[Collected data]
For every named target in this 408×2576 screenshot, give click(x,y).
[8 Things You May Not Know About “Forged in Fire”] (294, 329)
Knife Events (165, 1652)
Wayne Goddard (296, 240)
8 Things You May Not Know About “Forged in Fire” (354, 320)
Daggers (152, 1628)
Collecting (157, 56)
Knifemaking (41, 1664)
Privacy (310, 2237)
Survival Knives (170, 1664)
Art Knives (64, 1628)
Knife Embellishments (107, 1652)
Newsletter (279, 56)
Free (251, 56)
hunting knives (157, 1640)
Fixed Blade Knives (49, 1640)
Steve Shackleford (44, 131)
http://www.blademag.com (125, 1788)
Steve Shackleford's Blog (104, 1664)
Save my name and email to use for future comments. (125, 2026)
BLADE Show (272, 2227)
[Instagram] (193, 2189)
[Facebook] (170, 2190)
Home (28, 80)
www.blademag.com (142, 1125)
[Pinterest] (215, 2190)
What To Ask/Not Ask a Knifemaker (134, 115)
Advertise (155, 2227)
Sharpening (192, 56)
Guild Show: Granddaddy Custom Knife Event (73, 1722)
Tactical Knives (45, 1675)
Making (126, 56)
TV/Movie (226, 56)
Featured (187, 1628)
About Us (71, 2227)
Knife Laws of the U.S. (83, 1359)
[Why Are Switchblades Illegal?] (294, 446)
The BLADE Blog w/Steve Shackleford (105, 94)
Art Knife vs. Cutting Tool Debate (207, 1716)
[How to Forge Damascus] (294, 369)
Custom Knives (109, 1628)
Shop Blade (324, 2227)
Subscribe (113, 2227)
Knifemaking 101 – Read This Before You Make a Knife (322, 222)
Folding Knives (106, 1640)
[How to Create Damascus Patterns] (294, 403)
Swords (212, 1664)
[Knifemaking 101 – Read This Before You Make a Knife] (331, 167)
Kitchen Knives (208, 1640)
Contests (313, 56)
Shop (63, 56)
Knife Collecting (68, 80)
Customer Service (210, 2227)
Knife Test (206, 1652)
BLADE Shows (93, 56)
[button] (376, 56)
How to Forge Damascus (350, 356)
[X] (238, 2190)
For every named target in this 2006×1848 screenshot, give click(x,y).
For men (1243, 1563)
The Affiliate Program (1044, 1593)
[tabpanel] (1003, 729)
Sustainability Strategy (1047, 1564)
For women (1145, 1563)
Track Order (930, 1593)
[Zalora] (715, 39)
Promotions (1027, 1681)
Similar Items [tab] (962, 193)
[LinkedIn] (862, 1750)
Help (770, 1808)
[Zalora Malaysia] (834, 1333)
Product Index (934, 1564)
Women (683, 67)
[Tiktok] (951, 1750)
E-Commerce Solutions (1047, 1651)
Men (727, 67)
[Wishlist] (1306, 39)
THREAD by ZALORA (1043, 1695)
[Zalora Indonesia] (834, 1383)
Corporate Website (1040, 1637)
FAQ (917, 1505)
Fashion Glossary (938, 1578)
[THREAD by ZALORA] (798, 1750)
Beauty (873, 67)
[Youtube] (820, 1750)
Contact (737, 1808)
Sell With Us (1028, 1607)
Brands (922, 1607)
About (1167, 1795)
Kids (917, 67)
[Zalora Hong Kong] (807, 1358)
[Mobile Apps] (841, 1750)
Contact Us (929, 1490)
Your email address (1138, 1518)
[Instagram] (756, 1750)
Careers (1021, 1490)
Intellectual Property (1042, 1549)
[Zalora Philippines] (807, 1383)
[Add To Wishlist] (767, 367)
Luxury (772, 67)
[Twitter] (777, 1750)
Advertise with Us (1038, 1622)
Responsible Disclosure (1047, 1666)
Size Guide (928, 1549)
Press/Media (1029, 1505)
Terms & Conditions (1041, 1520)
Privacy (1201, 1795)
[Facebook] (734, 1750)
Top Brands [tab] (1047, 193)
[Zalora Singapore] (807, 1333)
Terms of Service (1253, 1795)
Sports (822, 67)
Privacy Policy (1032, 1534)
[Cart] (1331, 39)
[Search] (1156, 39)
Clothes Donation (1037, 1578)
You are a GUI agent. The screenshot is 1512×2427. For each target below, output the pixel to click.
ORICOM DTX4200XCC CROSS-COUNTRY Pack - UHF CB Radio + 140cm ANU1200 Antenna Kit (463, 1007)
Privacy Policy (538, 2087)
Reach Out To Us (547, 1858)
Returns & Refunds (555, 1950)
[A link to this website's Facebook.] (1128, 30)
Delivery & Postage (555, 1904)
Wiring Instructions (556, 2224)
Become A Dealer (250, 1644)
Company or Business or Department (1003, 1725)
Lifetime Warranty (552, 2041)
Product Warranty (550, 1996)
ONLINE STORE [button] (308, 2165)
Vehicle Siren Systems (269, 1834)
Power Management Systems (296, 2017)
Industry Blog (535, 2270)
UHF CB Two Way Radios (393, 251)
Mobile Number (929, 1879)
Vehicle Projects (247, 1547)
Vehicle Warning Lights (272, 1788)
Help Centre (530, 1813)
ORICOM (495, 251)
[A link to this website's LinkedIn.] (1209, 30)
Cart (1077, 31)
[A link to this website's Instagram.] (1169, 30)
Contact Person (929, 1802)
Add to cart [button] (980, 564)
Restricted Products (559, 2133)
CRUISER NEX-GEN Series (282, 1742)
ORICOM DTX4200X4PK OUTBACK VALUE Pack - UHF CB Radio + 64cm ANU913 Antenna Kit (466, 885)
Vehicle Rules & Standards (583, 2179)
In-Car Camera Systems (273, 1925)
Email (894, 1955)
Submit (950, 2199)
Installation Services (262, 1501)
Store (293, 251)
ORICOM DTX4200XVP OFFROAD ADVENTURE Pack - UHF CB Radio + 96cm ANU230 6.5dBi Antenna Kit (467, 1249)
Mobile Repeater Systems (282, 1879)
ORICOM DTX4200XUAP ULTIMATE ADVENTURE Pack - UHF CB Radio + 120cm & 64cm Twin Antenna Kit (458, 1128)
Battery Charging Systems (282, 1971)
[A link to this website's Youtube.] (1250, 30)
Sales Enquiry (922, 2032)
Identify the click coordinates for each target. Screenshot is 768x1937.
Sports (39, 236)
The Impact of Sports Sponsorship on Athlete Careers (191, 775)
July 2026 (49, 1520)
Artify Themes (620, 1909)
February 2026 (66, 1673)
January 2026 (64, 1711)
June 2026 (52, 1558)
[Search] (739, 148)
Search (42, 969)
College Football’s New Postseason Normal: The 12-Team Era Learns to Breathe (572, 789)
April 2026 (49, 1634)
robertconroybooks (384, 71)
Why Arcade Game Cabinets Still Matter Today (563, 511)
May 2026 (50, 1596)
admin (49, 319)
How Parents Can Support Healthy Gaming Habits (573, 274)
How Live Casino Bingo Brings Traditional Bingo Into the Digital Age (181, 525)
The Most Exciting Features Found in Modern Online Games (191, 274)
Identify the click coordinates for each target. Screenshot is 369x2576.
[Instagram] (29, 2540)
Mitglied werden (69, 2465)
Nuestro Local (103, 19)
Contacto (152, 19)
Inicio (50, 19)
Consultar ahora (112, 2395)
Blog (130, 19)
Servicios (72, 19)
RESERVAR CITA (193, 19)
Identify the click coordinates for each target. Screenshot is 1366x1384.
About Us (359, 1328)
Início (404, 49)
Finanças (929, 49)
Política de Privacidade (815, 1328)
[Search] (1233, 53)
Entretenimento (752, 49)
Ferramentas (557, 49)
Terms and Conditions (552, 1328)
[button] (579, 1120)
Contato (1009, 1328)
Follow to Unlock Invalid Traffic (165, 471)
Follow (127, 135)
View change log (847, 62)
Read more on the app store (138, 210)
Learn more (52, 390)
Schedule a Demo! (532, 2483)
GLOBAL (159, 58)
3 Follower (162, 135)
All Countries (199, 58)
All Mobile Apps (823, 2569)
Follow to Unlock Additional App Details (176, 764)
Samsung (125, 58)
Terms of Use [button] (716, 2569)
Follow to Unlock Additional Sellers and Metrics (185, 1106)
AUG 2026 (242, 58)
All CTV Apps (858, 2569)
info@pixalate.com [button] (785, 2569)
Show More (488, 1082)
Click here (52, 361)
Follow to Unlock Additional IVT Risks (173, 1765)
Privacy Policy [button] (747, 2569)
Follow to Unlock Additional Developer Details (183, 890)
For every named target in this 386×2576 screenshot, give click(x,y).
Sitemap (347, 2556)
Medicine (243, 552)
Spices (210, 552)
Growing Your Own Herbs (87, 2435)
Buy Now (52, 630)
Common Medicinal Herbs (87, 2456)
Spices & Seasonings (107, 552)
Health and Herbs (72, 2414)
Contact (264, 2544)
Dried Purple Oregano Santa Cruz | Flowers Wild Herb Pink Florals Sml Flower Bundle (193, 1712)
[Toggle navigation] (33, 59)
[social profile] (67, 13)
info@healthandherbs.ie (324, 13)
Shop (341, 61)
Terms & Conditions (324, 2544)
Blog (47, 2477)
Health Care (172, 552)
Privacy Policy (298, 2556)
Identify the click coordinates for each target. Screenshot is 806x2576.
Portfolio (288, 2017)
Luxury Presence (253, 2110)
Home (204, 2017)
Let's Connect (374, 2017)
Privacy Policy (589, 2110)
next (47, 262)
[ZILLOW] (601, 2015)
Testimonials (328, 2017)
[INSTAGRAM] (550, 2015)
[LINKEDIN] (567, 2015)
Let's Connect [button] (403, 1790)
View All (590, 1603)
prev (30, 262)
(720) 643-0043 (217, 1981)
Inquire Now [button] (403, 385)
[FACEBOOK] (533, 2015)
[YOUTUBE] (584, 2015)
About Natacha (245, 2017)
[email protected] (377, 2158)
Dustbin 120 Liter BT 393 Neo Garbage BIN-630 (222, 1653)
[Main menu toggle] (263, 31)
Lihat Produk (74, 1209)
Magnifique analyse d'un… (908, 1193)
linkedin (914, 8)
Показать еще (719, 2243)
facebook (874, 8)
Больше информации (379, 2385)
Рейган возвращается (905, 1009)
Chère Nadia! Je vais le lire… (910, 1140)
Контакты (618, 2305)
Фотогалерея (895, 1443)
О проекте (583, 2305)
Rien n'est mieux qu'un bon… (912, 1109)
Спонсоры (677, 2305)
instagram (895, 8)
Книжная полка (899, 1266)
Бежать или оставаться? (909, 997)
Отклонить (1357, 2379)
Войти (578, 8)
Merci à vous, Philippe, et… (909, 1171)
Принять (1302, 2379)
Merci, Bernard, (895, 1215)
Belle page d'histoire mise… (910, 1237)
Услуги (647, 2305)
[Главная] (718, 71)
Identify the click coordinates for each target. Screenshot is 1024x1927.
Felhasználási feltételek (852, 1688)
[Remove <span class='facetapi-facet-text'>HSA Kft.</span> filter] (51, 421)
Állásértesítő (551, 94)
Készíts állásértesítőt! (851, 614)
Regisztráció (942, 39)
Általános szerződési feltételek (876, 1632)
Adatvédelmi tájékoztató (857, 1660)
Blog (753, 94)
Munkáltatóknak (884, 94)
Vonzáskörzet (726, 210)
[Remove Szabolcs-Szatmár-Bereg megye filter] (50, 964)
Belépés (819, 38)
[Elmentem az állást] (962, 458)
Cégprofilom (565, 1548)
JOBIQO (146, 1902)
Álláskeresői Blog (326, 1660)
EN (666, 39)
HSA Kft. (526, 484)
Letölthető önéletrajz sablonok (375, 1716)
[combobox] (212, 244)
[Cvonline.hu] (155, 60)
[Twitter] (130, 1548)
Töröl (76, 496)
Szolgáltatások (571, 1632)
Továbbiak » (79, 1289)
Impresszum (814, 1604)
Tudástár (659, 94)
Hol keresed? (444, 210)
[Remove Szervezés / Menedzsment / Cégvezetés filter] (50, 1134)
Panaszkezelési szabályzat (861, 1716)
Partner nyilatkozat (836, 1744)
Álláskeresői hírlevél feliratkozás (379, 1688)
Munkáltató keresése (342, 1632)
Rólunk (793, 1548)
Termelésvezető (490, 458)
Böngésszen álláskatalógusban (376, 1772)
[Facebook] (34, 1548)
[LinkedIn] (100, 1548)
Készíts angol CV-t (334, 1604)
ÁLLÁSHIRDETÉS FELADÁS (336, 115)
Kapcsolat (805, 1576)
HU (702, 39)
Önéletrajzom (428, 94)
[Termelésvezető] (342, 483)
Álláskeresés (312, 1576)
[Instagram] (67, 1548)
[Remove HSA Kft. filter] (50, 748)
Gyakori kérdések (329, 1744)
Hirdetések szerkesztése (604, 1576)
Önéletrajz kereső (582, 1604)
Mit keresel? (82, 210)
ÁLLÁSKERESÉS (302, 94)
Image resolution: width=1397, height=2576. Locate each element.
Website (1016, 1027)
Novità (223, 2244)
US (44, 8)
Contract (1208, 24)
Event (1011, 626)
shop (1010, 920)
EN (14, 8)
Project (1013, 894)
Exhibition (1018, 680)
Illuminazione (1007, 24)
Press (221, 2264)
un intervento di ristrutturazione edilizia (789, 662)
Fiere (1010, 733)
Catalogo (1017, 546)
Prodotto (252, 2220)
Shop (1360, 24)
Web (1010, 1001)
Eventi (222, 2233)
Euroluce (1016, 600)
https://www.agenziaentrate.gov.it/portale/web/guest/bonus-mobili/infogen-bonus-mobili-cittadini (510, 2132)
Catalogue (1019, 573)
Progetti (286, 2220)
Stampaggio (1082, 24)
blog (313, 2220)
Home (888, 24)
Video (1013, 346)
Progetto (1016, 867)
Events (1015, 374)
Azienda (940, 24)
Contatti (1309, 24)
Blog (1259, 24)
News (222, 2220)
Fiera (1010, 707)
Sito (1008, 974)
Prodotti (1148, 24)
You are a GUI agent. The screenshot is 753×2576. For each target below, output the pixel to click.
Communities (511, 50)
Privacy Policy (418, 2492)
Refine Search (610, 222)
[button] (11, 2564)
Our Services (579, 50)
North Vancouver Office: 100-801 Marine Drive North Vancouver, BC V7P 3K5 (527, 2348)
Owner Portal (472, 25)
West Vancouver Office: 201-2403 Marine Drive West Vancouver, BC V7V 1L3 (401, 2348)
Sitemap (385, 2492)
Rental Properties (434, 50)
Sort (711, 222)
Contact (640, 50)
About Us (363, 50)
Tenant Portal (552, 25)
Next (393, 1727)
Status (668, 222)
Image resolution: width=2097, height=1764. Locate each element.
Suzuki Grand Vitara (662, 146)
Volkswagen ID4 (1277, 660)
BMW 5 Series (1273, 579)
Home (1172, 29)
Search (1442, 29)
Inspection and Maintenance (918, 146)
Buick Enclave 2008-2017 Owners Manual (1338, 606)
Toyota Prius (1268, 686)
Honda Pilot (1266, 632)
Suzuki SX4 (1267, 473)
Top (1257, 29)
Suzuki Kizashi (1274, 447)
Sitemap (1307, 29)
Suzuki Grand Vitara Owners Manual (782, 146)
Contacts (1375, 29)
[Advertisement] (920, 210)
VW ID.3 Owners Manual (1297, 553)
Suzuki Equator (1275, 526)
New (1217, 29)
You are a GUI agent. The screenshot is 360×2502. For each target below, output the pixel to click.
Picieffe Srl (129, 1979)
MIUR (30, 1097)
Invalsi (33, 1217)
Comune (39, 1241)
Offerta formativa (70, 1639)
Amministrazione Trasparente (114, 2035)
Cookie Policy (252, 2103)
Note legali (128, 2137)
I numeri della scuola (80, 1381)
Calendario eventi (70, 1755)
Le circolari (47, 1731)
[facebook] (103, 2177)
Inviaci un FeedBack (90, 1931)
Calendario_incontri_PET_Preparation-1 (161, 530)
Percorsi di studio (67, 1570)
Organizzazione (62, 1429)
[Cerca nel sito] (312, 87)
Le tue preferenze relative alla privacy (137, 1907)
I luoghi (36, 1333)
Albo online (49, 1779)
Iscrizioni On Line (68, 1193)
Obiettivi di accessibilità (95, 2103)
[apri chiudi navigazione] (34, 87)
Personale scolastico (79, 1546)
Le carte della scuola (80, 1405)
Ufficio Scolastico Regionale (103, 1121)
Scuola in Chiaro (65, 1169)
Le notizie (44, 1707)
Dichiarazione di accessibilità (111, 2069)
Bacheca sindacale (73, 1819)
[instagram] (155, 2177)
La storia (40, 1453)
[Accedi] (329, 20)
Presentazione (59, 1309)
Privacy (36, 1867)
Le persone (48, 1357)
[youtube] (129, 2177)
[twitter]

#### [WHAT YOU ARE ASKED TO DO]
Print, from the entries above, the line with "CRUISER NEX-GEN Series (282, 1742)", the line with "Início (404, 49)" and all lines between them, exactly and with nothing else.

#### [SOLUTION TO THIS TASK]
CRUISER NEX-GEN Series (282, 1742)
ORICOM DTX4200X4PK OUTBACK VALUE Pack - UHF CB Radio + 64cm ANU913 Antenna Kit (466, 885)
Vehicle Rules & Standards (583, 2179)
In-Car Camera Systems (273, 1925)
Email (894, 1955)
Submit (950, 2199)
Installation Services (262, 1501)
Store (293, 251)
ORICOM DTX4200XVP OFFROAD ADVENTURE Pack - UHF CB Radio + 96cm ANU230 6.5dBi Antenna Kit (467, 1249)
Mobile Repeater Systems (282, 1879)
ORICOM DTX4200XUAP ULTIMATE ADVENTURE Pack - UHF CB Radio + 120cm & 64cm Twin Antenna Kit (458, 1128)
Battery Charging Systems (282, 1971)
[A link to this website's Youtube.] (1250, 30)
Sales Enquiry (922, 2032)
Identify the click coordinates for each target. Screenshot is 768x1937.
Sports (39, 236)
The Impact of Sports Sponsorship on Athlete Careers (191, 775)
July 2026 (49, 1520)
Artify Themes (620, 1909)
February 2026 (66, 1673)
January 2026 (64, 1711)
June 2026 (52, 1558)
[Search] (739, 148)
Search (42, 969)
College Football’s New Postseason Normal: The 12-Team Era Learns to Breathe (572, 789)
April 2026 (49, 1634)
robertconroybooks (384, 71)
Why Arcade Game Cabinets Still Matter Today (563, 511)
May 2026 (50, 1596)
admin (49, 319)
How Parents Can Support Healthy Gaming Habits (573, 274)
How Live Casino Bingo Brings Traditional Bingo Into the Digital Age (181, 525)
The Most Exciting Features Found in Modern Online Games (191, 274)
Identify the click coordinates for each target. Screenshot is 369x2576.
[Instagram] (29, 2540)
Mitglied werden (69, 2465)
Nuestro Local (103, 19)
Contacto (152, 19)
Inicio (50, 19)
Consultar ahora (112, 2395)
Blog (130, 19)
Servicios (72, 19)
RESERVAR CITA (193, 19)
Identify the click coordinates for each target. Screenshot is 1366x1384.
About Us (359, 1328)
Início (404, 49)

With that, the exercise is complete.